* _WHAT YOU SHOULD DO_: Locate the line bearing "Given: Start bar replay with rewind icon" in the material below, then reproduce it and each following line up to and including the line bearing "Given: Click the bold 'Get data in' label".

------ GIVEN DATA

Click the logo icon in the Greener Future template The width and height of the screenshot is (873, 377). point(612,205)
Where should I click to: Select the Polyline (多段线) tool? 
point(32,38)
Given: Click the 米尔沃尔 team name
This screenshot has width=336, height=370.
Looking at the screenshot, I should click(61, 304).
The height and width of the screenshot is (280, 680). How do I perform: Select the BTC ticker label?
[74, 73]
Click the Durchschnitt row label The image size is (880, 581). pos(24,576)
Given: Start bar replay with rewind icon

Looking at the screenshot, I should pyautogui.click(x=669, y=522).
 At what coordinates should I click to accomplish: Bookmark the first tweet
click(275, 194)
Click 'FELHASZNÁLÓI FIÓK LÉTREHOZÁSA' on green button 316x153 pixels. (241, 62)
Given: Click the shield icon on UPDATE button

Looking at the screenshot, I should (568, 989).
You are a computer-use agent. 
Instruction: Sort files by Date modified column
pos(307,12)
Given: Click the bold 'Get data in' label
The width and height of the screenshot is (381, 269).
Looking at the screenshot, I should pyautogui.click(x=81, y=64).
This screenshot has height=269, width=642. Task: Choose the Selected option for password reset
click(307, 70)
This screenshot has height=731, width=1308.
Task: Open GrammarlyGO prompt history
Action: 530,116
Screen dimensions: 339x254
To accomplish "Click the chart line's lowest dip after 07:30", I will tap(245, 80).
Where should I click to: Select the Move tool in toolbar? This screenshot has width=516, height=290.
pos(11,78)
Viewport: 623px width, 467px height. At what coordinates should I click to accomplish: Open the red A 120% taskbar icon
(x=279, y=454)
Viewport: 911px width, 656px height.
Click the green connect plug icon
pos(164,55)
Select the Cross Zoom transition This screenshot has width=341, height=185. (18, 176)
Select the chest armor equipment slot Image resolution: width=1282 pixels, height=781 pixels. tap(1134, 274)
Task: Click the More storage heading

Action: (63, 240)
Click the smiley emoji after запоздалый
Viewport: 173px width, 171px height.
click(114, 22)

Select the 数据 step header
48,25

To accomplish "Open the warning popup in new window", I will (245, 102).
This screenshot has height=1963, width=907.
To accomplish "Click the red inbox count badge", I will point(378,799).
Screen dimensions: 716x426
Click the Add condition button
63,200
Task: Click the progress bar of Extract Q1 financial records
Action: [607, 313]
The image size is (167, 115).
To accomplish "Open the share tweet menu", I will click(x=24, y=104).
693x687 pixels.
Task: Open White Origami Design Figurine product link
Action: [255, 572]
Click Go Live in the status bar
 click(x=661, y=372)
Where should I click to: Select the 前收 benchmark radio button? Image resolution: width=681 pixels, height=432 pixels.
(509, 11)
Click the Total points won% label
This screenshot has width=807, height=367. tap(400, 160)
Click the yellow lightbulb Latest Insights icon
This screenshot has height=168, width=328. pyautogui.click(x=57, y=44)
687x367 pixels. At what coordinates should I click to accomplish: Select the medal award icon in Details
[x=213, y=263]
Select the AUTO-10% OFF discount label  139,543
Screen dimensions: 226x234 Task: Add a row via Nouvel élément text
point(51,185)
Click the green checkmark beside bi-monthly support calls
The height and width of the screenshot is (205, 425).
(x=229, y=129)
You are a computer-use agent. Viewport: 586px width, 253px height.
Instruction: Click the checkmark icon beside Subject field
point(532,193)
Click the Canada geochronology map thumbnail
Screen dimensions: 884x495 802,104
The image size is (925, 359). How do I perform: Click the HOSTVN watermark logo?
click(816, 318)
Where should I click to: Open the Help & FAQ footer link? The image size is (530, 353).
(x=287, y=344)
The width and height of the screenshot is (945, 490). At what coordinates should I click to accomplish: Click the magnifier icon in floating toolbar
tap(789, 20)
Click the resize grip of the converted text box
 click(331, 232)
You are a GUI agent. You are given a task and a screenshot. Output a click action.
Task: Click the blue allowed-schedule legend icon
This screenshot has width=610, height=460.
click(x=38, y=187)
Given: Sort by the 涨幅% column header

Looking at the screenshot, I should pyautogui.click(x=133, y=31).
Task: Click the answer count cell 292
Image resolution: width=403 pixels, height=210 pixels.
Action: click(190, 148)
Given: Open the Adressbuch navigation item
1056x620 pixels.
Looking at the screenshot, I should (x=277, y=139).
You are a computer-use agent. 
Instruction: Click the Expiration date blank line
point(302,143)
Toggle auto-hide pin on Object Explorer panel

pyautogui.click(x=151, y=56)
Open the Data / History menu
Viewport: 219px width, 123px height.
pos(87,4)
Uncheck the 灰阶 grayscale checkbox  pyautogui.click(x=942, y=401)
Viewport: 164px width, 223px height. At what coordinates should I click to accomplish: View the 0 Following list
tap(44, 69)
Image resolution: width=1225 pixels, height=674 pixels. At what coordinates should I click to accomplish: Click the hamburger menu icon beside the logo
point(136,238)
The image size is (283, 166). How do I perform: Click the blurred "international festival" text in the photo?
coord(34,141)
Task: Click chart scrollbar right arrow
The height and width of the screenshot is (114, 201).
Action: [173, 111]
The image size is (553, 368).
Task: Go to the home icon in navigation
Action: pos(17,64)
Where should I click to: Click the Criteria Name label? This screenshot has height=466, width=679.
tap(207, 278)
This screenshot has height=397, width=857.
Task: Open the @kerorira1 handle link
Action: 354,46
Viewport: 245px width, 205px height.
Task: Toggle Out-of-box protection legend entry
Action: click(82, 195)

------------

* _REPLY TO THE TASK_:
Given: Start bar replay with rewind icon

Looking at the screenshot, I should pyautogui.click(x=669, y=522).
 At what coordinates should I click to accomplish: Bookmark the first tweet
click(275, 194)
Click 'FELHASZNÁLÓI FIÓK LÉTREHOZÁSA' on green button 316x153 pixels. (241, 62)
Given: Click the shield icon on UPDATE button

Looking at the screenshot, I should (568, 989).
You are a computer-use agent. 
Instruction: Sort files by Date modified column
pos(307,12)
Given: Click the bold 'Get data in' label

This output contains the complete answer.